A nutrition plan to ease digestion
If you suffer from digestive issues such as irritable bowel syndrome (IBS), you may be a candidate for low-FODMAP Eating. As part of this healing diet, certain foods are restricted, which produce a fermentation process in the gut. For some people, this process triggers a sensitivity. By following a low-FODMAP eating plan, you may be able to avoid any resulting gastrointestinal distress.
low-FODMAP is an acronym: FODMAP stands for the names of molecules in food that are frequently poorly digested. These molecules are fermentable oligosaccharides, disaccharides, monosaccharides and polyols – all carbohydrates. Wheat, milk, soft cheeses, onions, garlic, legumes, honey are examples of foods that share these properties.
The basics of low-FODMAP eating
This eating plan was originally created for IBS sufferers by researchers in Australia. An estimated 10 to 15 percent of adults suffer from IBS. Using these specialized nutrition guidelines, people have found relief from the severe gas, diarrhea, constipation and pain associated with IBS. There is evidence based on a short-term University of Michigan study that patients with IBS do experience relief using the low-FODMAP method.

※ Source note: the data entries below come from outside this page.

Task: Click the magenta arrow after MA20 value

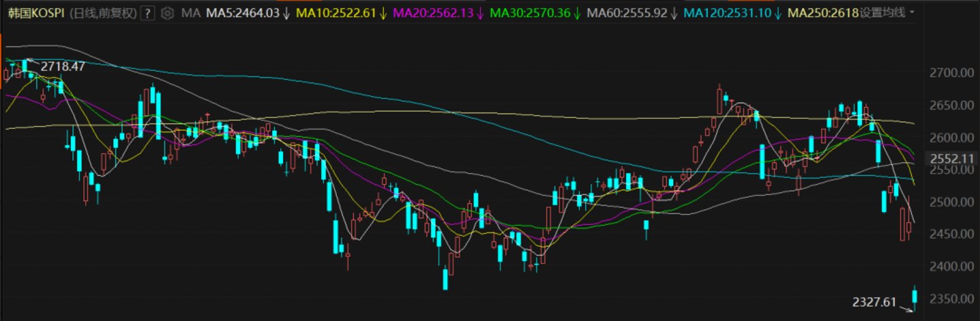Action: point(480,13)
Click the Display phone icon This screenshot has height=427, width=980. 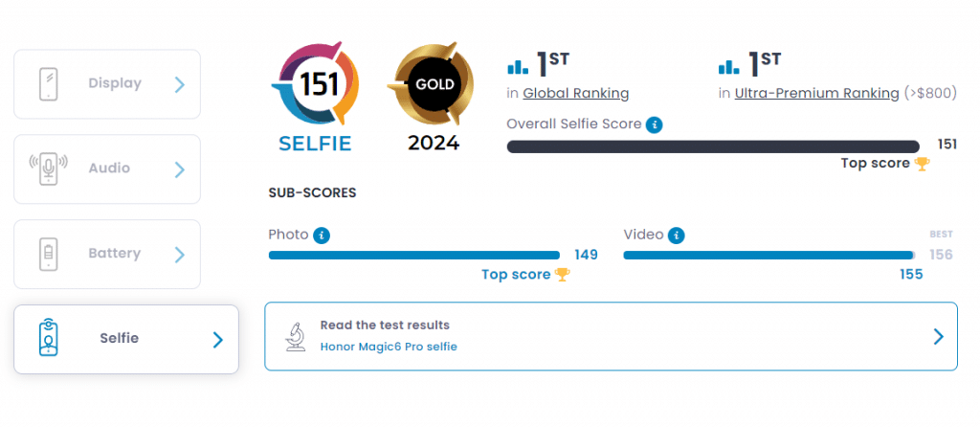coord(49,84)

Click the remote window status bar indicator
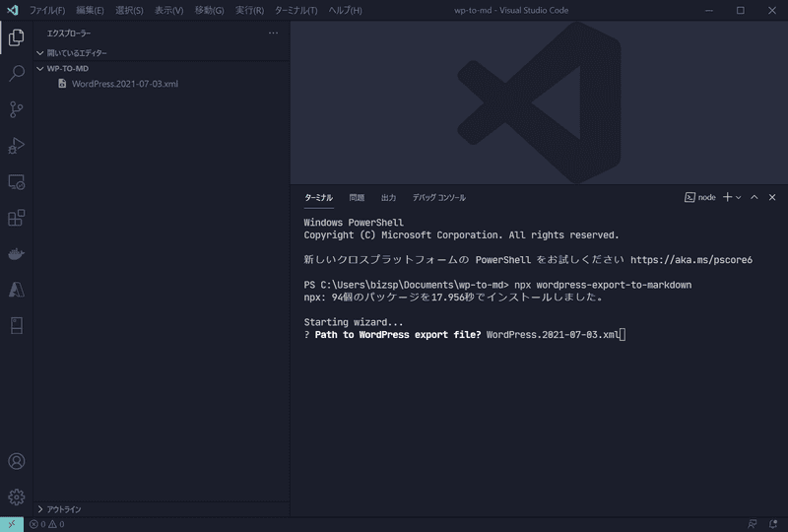coord(12,524)
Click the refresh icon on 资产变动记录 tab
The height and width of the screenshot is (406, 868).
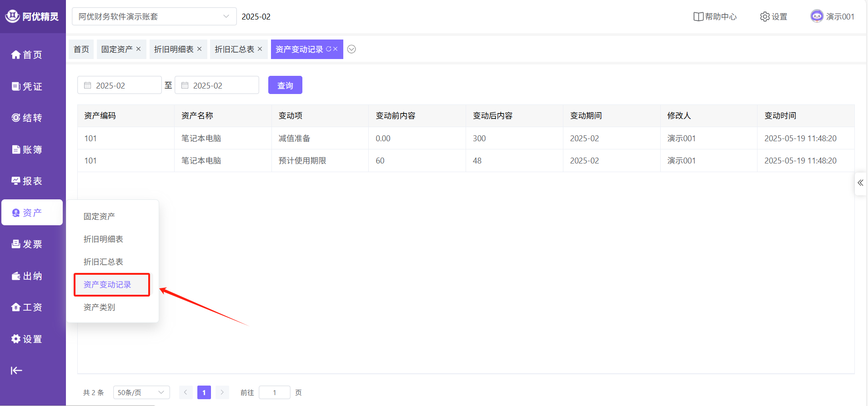pos(328,49)
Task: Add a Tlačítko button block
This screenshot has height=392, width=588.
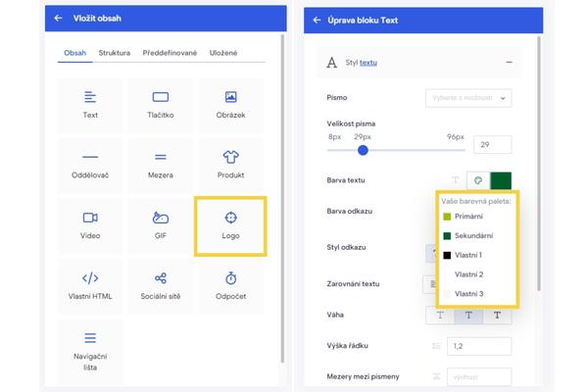Action: point(161,106)
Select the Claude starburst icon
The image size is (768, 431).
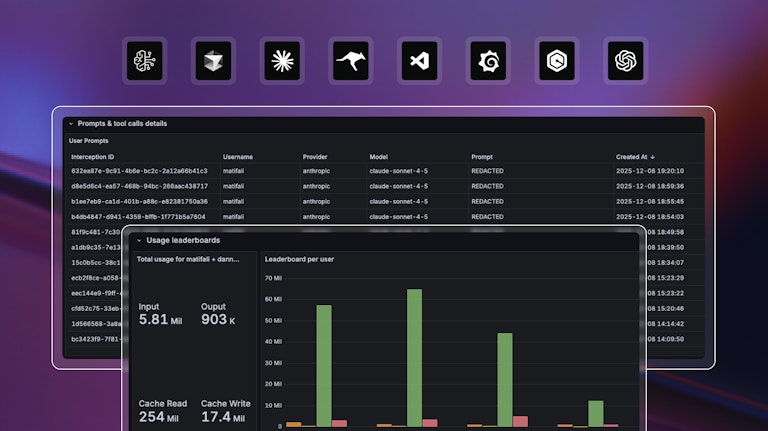coord(281,61)
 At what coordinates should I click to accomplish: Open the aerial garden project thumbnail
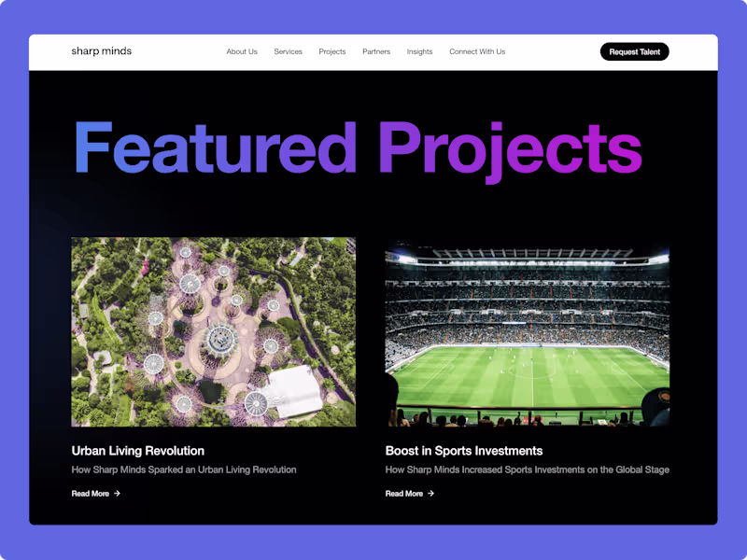click(x=214, y=332)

People with other conditions causing ongoing, severe digestive symptoms can consider a low-FODMAP eating plan for possible relief. For instance, this diet may reduce the symptoms for people suffering from diverticulitis, an intestinal disorder where inflamed or infected pouches form on the colon.
There are three stages to the low-FODMAP eating plan: restriction, reintroduction and personalization. Restriction involves a three to eight-week restriction of all FODMAP foods. During reintroduction, you determine which types of FODMAP foods you can tolerate. The last step, personalization, is where you put your new, slightly restricted eating plan into place. This allows for the greatest possible symptom relief, while eating a wide variety of foods and receiving all essential nutrients.
Seeking professional guidance
Many people who begin the low-FODMAP eating plan do so with a nutritionist or doctor’s guidance.
Sheila Crowe of University of California at San Francisco supports the low FODMAP diet. She sees its growing popularity among doctors and patients, but believes people should enlist the support of a professional before beginning it.
“Any time you have to have a dietary intervention, you have to have education, have to have worked with a dietitian,” she said.
A nutritionist will assist you in sticking to the rigorous, though short-term, restriction part of the plan. They can also help you come up with meal plans and address any other health issues that could affect the dietary guidelines. Many nutritionists who specialize in certain dietary plans have made their own low-FODMAP dietary guides. Together, you can shape the program to your specific needs.
A nutritionist will also assist with the tricky business of stages two and three of the plan. At these stages, they can help you tinker with your diet, introducing small amounts of FODMAP foods one-by-one. After you see how your gut tolerates them, together you will determine a more feasible, long-term dietary plan.
Part of the benefit of using a nutritionist is that for those people who don’t actually need this plan, it could have a negative effect on their health. That’s partly because the foods excluded by low-FODMAP dieting are prebiotics – fibers that encourage healthy gut bacteria growth. To ensure a person is getting enough prebiotics for a balanced gut, it’s essential that anyone on this restrictive plan have some guidance.
That being said, the low-FODMAP eating plan is a good option for anyone with IBS to consider. It’s also an option for those unhappy with severe gastrointestinal issues that don’t respond to stress-management or other dietary interventions. Enlisting professional help is a great idea with a diet this specific. That way you can ensure you aren’t depriving your body of much-needed nutrition. By carefully introducing this new dietary plan, you may be able to reduce or completely remove your painful abdominal symptoms.
Those sidelined by gastrointestinal pain and discomfort of conditions can sometimes find some relief in mindful, stress-management strategies. Because the mind-gut connection is so strong, it may be healing to add mindful meditation as a treatment for IBS or IBS-like symptoms, alongside a program like the low-FODMAP.